And don't you mean that astronomers are waiting to see if Eta Carinae has gone supernova? ;)
mckitterick
Apr. 14th, 2010 06:07 pm (UTC)
Hahahaha! Excellent point. At 7000 light years away, it's probably been reduced to smithereens and a bright core by now. I wonder what happens to all those baby stars when Momma goes BOOM....
miischelle
Apr. 14th, 2010 06:50 pm (UTC)
Would they absorb some of the extra energy and explode themselves? Would they get "moved"?
mckitterick
Apr. 14th, 2010 07:17 pm (UTC)
Only supermassive stars go supernova; stars like our Sun will eventually go nova, which is non-explosive (though it'll expand to bigger than the orbit of the Earth, uh-oh). They're too massive to move, as well.

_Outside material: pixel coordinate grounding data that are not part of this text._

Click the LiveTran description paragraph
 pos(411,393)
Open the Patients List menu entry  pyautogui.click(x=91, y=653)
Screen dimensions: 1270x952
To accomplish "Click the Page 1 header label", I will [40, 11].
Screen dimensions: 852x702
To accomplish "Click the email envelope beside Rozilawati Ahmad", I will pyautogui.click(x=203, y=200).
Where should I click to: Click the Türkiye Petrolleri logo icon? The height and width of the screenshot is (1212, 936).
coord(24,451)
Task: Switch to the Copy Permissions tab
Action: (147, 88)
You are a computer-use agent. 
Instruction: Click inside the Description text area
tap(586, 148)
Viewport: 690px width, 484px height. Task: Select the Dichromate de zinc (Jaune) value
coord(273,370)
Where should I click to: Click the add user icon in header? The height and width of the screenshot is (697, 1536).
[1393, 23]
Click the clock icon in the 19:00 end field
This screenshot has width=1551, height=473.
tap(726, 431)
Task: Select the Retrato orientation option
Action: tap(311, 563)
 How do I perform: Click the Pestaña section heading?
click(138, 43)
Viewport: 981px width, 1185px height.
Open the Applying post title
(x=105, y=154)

However, they might get their atmospheres torn off, and the gas and dus around them will almost certainly get blown into deep space. So they're as big as they're going to get.
miischelle
Apr. 14th, 2010 08:01 pm (UTC)
Ohhhhh....sad stumpy midgey baby stars.....
mckitterick
Apr. 14th, 2010 08:25 pm (UTC)
I know! Reminds me of an Allosaurus momma: evidence suggests they eat their young, too.
dichroic
Apr. 14th, 2010 08:43 pm (UTC)
I need someone to start dying yarn inspired by galaxy colors.
mckitterick
Apr. 14th, 2010 08:47 pm (UTC)
Oooh, that'd be really neat!
xjenavivex
Apr. 14th, 2010 09:08 pm (UTC)
oooooh ahhhhhh
mckitterick
Apr. 15th, 2010 12:12 am (UTC)
I know!
tully01
Apr. 15th, 2010 07:10 pm (UTC)
Between Hubble and Herschel I may need a spare hard drive just for all my wallpaper images! Now if only I could train my automatic wallpaper changer to put different WP's on each of my two monitors.